The ratification instrument was deposited on 25 June 2015 to the United Nations Headquarters by Eden Charles, this country’s Ambassador Extraordinary and Plenipotentiary and Chargé d’ Affaires to the UN.

Describing the move as “a natural progression of an issue that has been taken very seriously by the Kamla Persad-Bissessar Administration,” the release noted “this signifies the Government’s firm commitment to ensuring that persons with disabilities in our country are afforded all of the rights which flow from this binding legal Instrument.”

In her first address to the United Nations in 2010, the Prime Minister championed the rights of persons living with disabilities saying there was a critical need to close this gap in the protection of the human rights.

The released added: “Trinidad & Tobago’s ratification of the convention will now further propel policies and programmes aimed at providing opportunities for persons with disabilities to realise their fullest potential.”

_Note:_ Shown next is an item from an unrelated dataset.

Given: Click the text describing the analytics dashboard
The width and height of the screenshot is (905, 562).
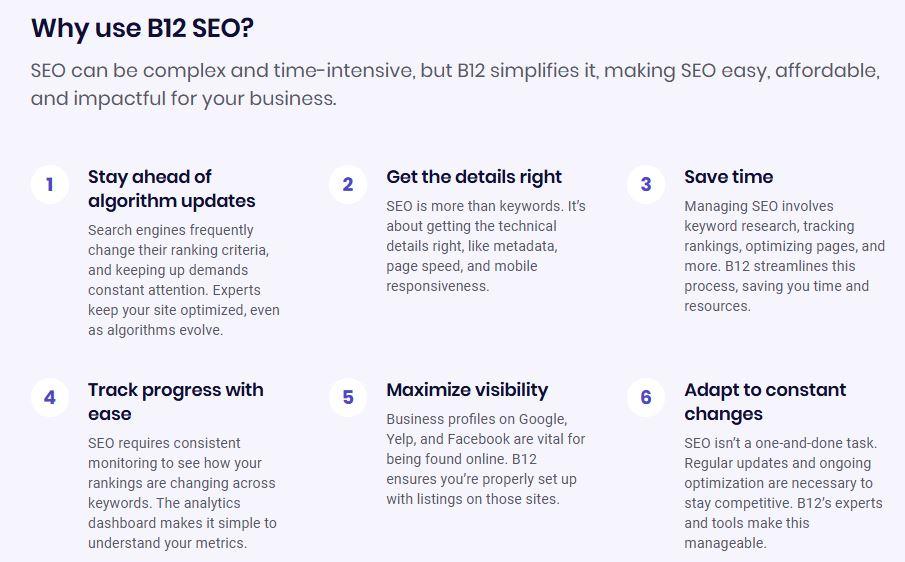Looking at the screenshot, I should pyautogui.click(x=182, y=493).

The Convention will come into force for Trinidad & Tobago and become law in 30 days following the deposit of the instrument, which was signed by Foreign Affairs Minister, Winston Dookeran, and received by Andrei Kolomoets, representative of UN Secretary General.

Also present at the ceremony was Ambassador Dennis Francis, Director of the Multilateral Relations Division of the Ministry of Foreign Affairs, and Melissa Boissiere, Second Secretary and Human Rights Desk Officer at the Permanent Mission to the United Nations, New York.